** TEXT SECTION **
>> Begin

Lecture 25

MVJ

12April, 2018

Linear regression. The F-test, t-test on coefficients, correlation test.

Linear Regression

Recall that a linear function, or straight line, is a function on the shape

\[ y(x) = b_0 + b_1x \]

A linear model is a straight line relationship between two variables.

This is the next step up in complexity after the one-sample and two-sample means tests.

Statistical Models

A statistical model is some way of producing a probability distribution for a response variable, possibly dependent on values for one or more predictor variables.

We will write $y$ for responses, and $x$ (or $x_1, x_2, \dots$) for predictor(s).

All statistical tests we learn build implicitly or explicitly on a choice of a model for the data:

One-sample means test: $y\sim\mathcal N(\mu, \sigma)$ for some $\mu$.
Inference: produce confidence intervals for $\mu$.
Test: Null hypothesis is $\mu = \mu_0$, alternative is one of $\mu < \mu_0$, $\mu\neq\mu_0$ or $\mu > \mu_0$.
Two-sample means test: Predictor variable $x$ takes exactly two different values. $(y | x = A) \sim\mathcal N(\mu_A, \sigma_A)$ and $(y | x = B) \sim\mathcal N(\mu_B, \sigma_B)$.
Inference: produce confidence intervals for $\mu_A - \mu_B$.

>> End

(Listing for locating words and elements)
>> Begin

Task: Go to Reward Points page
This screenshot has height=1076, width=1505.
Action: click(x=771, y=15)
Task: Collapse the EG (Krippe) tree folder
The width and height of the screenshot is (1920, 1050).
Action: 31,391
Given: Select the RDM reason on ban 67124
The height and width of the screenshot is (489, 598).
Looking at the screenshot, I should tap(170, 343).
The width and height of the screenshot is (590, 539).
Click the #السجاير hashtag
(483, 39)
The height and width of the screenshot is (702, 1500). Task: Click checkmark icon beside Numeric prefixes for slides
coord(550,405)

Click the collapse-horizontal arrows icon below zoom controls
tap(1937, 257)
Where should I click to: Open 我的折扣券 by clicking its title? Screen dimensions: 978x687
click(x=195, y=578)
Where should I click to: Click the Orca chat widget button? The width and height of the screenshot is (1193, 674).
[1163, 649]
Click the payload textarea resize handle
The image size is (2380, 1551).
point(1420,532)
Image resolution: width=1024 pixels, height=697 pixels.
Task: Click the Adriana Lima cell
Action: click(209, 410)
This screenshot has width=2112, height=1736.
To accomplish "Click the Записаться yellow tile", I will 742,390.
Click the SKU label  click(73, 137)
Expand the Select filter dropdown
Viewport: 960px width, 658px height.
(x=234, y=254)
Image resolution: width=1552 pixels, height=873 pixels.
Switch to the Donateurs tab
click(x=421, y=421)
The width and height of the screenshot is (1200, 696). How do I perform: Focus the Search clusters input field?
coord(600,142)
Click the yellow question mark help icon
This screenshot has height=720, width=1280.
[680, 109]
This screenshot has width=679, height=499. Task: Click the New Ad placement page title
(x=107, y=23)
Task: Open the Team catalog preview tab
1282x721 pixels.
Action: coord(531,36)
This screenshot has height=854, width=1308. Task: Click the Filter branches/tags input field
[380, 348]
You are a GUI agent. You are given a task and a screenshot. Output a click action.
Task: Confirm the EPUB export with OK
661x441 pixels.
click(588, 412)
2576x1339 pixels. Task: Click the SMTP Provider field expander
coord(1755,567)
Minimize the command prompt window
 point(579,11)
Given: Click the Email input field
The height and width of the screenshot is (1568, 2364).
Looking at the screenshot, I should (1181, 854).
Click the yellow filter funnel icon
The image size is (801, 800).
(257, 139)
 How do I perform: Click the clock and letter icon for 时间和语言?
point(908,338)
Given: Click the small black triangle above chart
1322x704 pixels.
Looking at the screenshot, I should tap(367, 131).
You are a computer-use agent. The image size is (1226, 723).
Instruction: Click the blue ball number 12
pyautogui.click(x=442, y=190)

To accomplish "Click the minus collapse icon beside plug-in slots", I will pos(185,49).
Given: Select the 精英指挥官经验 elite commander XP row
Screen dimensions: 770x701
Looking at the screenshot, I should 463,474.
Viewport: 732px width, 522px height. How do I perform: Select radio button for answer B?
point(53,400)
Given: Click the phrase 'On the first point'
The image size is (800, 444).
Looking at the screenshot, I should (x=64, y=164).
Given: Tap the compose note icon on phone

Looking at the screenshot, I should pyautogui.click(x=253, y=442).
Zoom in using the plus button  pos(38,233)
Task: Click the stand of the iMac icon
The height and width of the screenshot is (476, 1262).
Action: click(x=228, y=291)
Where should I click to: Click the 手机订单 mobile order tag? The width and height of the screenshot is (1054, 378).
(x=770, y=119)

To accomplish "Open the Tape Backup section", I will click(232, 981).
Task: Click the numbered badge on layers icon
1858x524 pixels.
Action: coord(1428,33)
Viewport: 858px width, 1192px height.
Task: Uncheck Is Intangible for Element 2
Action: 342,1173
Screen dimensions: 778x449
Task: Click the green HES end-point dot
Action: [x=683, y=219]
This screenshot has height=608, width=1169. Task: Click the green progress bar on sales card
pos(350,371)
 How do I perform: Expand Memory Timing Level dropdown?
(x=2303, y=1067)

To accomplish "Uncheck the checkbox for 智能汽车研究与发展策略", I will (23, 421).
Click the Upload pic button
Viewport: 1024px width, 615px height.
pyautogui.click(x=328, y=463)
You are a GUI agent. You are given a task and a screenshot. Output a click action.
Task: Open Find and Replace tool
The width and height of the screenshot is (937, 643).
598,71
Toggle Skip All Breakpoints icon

>> End

** TASK LIST **
#1 According to the linear regression lecture, what does a statistical model produce for a response variable?
#2 Can you carry on with the linear regression lecture, starting right after its last line?
The listing isn't needed for anything here.

** ANSWERS IN ORDER **
#1 A probability distribution for the response variable, possibly dependent on values for one or more predictor variables.

#2
Test: Null hypothesis is $\mu_A - \mu_B = 0$.

Statistical Models

A statistical model is some way of producing a probability distribution for a response variable, possibly dependent on values for one or more predictor variables.

We will write $y$ for responses, and $x$ (or $x_1, x_2, \dots$) for predictor(s).

All statistical tests we learn build implicitly or explicitly on a choice of a model for the data:

One-sample proportions test: $y$ is the count of successes. $y\sim\text{Binomial}(n, p)$ for some $p$.
Inference: produce confidence intervals for $p$.
Test: Null hypothesis is $p = p_0$.
Two-sample proportions test: Predictor $x$ takes values $A$ and $B$. $(y | x = A) \sim\text{Binomial}(N, p_A)$ and $(y | x = B)\sim\text{Binomial}(N, p_B)$.
Inference: produce confidence intervals for $p_A - p_B$.
Test: Null hypothesis is $p_A = p_B$.

Statistical Models

A statistical model is some way of producing a probability distribution for a response variable, possibly dependent on values for one or more predictor variables.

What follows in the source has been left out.